Agora, estamos no jato de meu pai, indo para Chicago. Todos
juntos, mais uma vez. Eu, minha mãe e meu pai, Alice… menos a pessoa mais
importante, Isabella.
Fui convidado para a cerimonia de batizado de meu filho, mas
com a condição de me ‘’comportar’’. Não sabia bem o que significava este
‘comportar’. Mas tinha noção do que se enquandrava nesta condição. Iriamos como
convidados comuns, e não como famíliares. Isabella deixou bem claro.
…
Minha mãe carregou a poltrona ao seu lado no jato de sacolas
e mais sacolas de presentes. Uma maneira de extravar a saudade que sentia. Ela,
assim como meu pai.
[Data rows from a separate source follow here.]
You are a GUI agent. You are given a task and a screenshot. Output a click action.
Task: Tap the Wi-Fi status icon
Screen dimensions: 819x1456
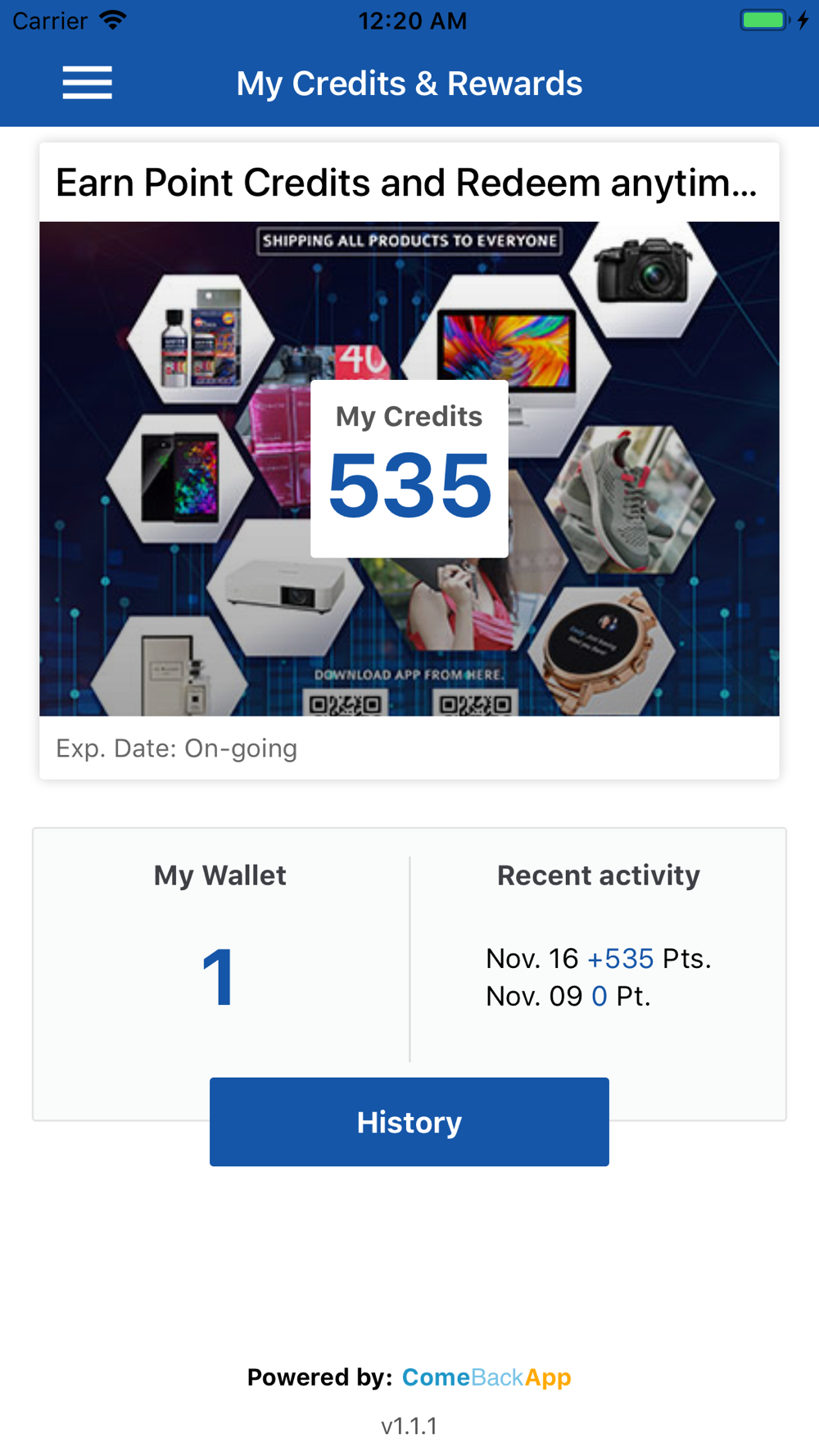113,20
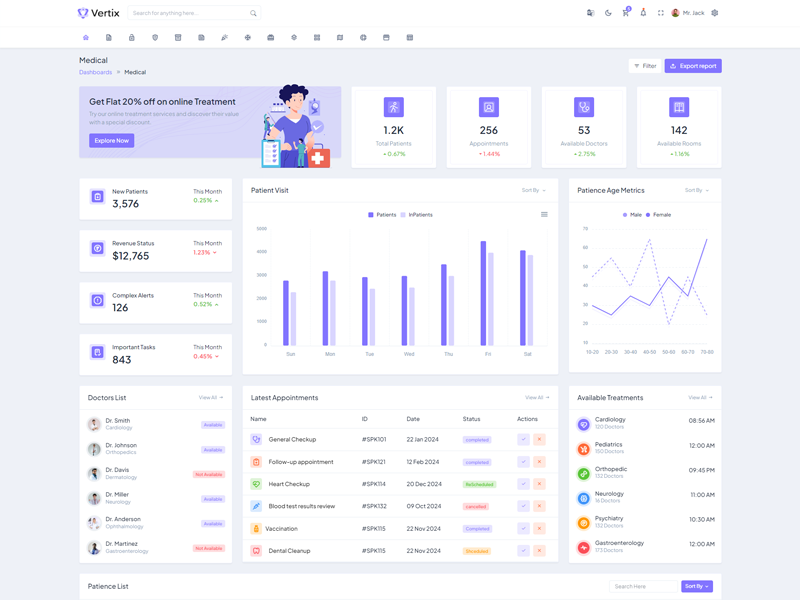Click the home icon in navigation bar
This screenshot has height=600, width=800.
[x=86, y=38]
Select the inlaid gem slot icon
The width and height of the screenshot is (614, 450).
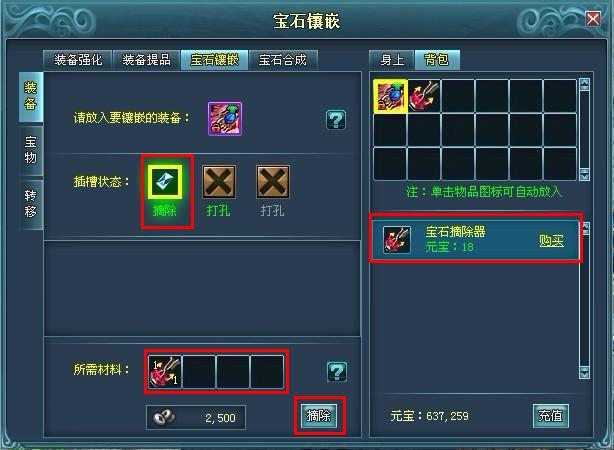coord(165,182)
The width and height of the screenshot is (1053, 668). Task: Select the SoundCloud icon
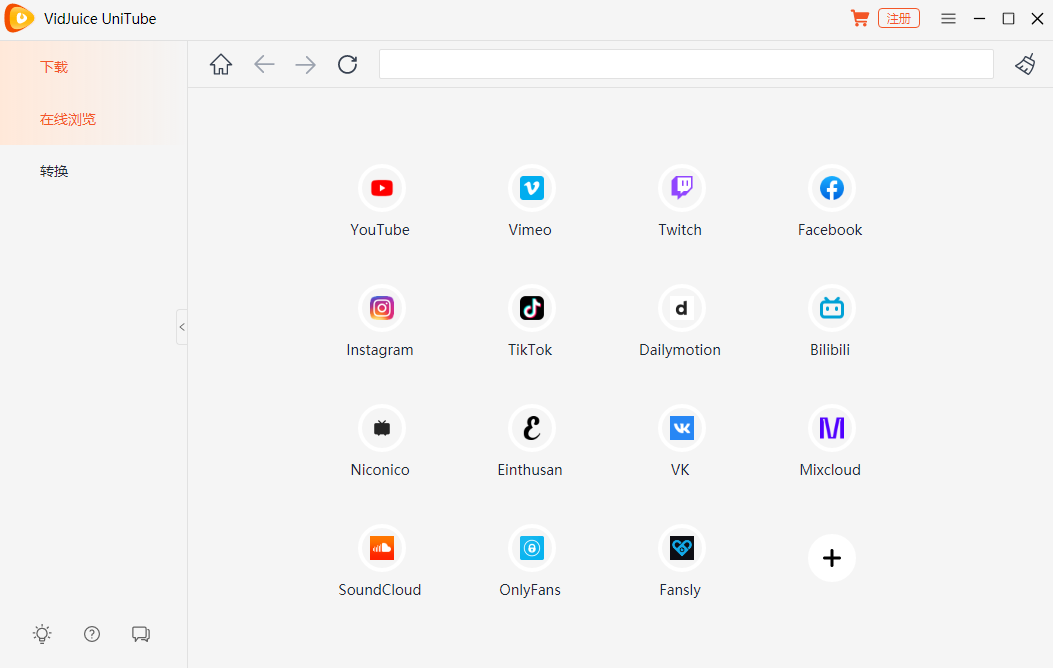click(380, 548)
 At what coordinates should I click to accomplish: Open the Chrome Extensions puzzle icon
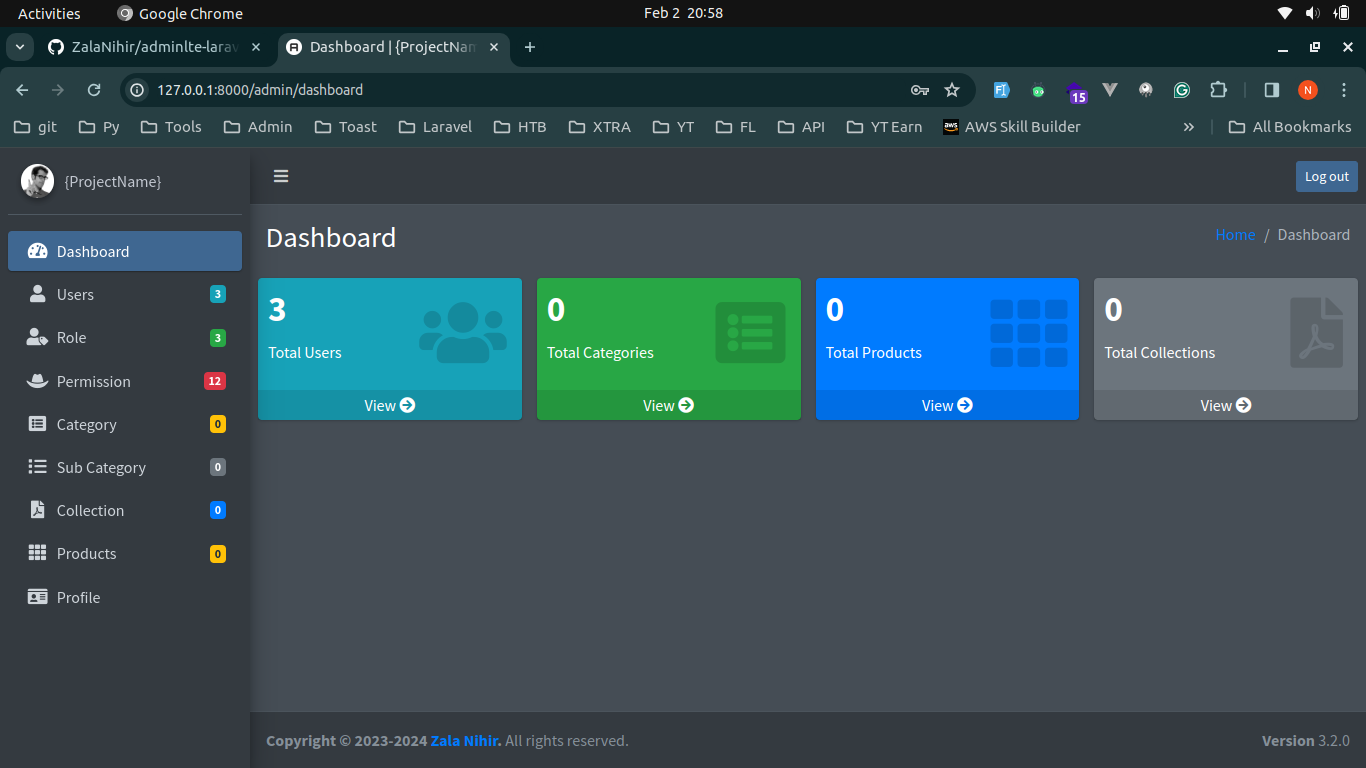(1218, 90)
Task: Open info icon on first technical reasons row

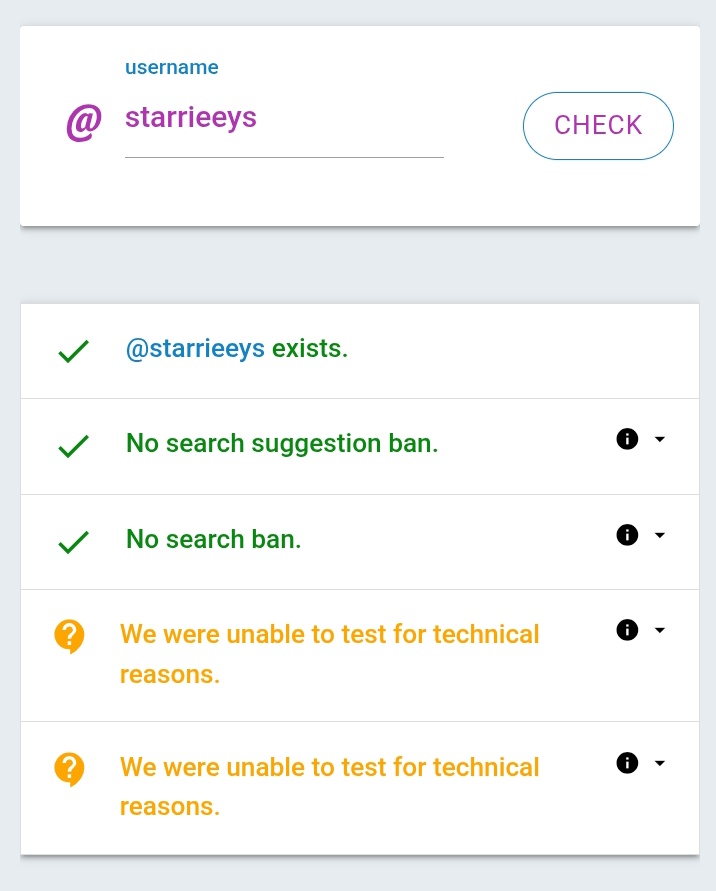Action: [627, 630]
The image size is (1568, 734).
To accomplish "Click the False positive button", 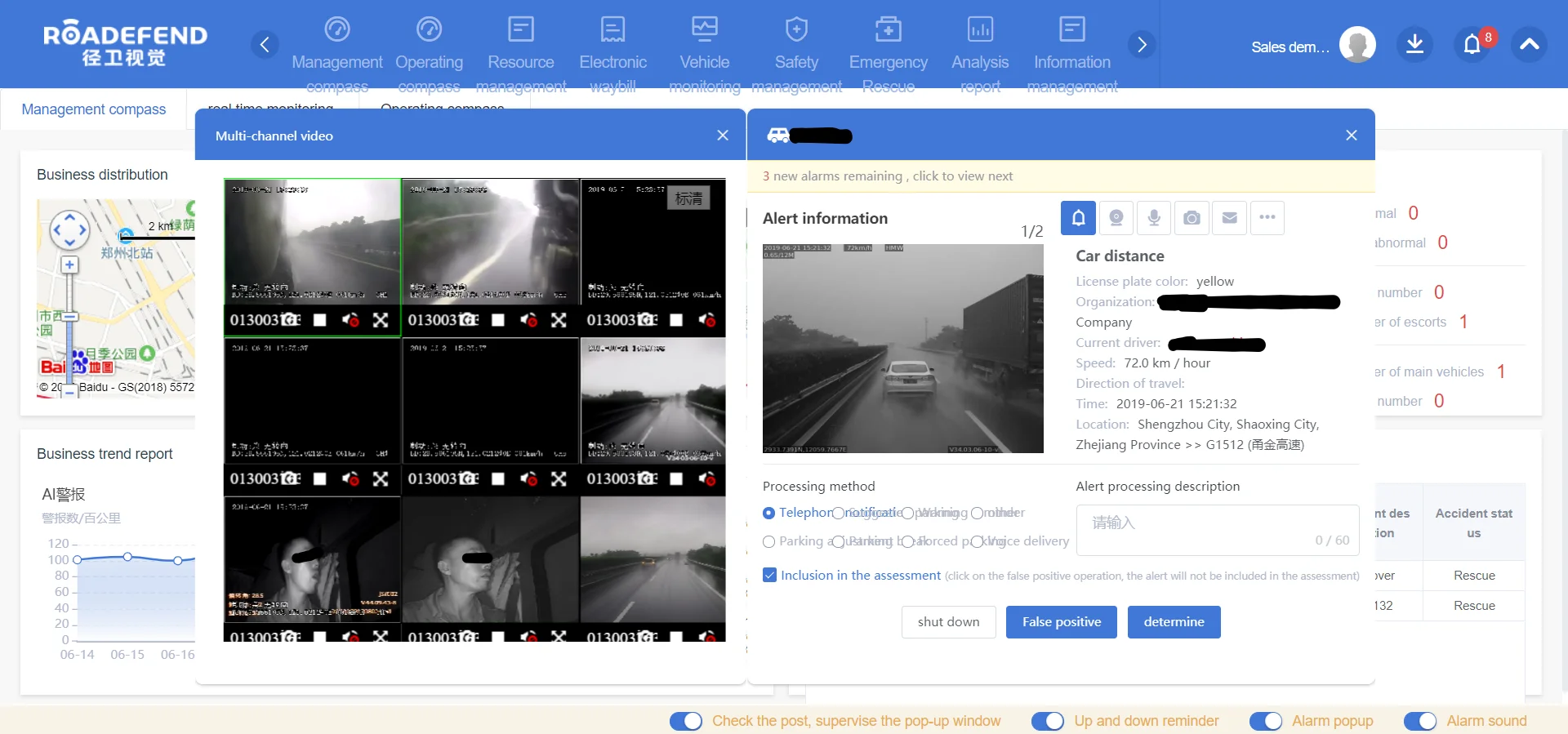I will pos(1061,622).
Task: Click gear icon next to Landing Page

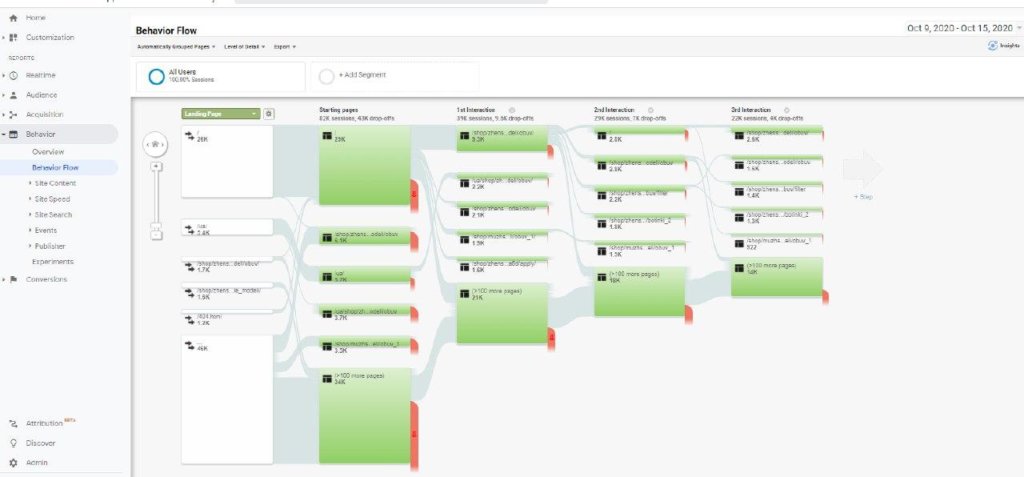Action: pyautogui.click(x=269, y=114)
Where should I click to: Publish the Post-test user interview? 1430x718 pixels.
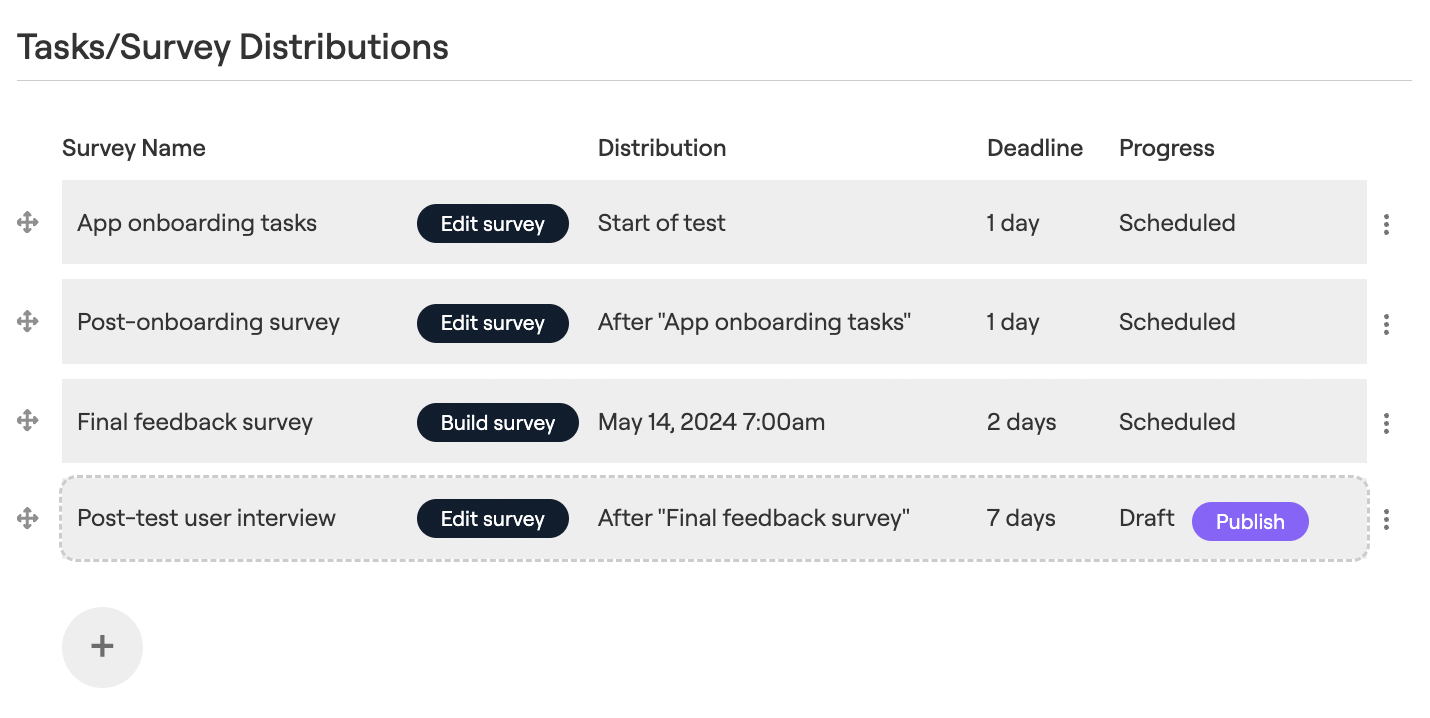(x=1250, y=521)
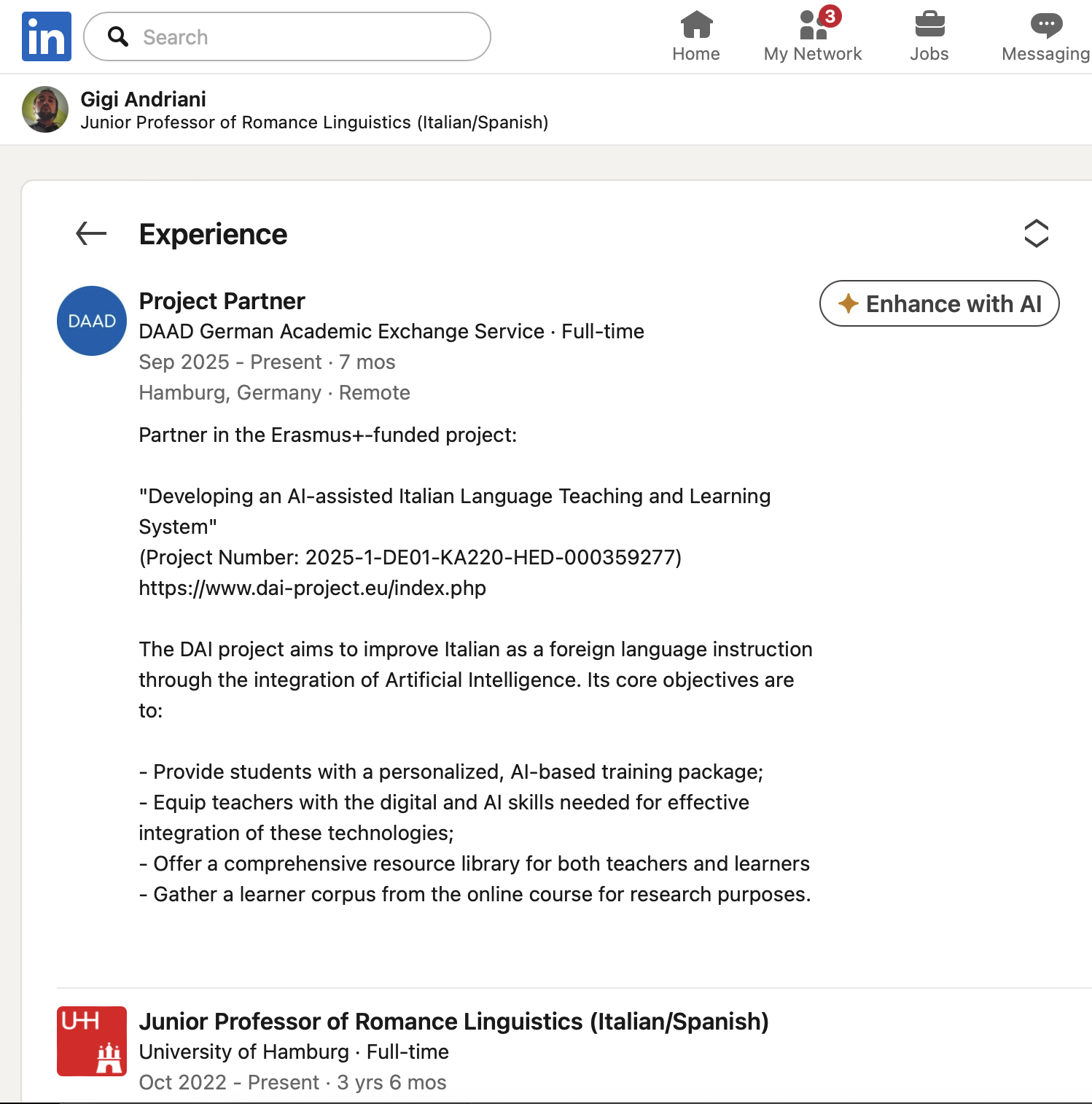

Viram, o neto apenas uma vez. E por mais que sofressem,
assim como eu, respeitavam minhas decisões.
Eu tinha pela primeira vez o respeito de meu pai. Que após o
infarte, havia se tornado um homem de condutas tão diferente ao que fora
durante tantos anos.
Agora ele era mais solto, atencioso. E até beijava minha mãe
em qualquer lugar, sem vergonha alguma. As vezes isto me constragia. Porém,
estava feliz por eles. Ao menos eram
finalmente felizes. Felicidade que eu perdia a esperança a cada dia de um dia
ter em minha vida.
Pousamos em Chicago com um lindo dia de sol, era final do
verão e inicio da primavera. A cidade estava linda.Tão mais ensolarada e com
ares de litoral que NY.
A mansão Salvatore ficava numa area residencial.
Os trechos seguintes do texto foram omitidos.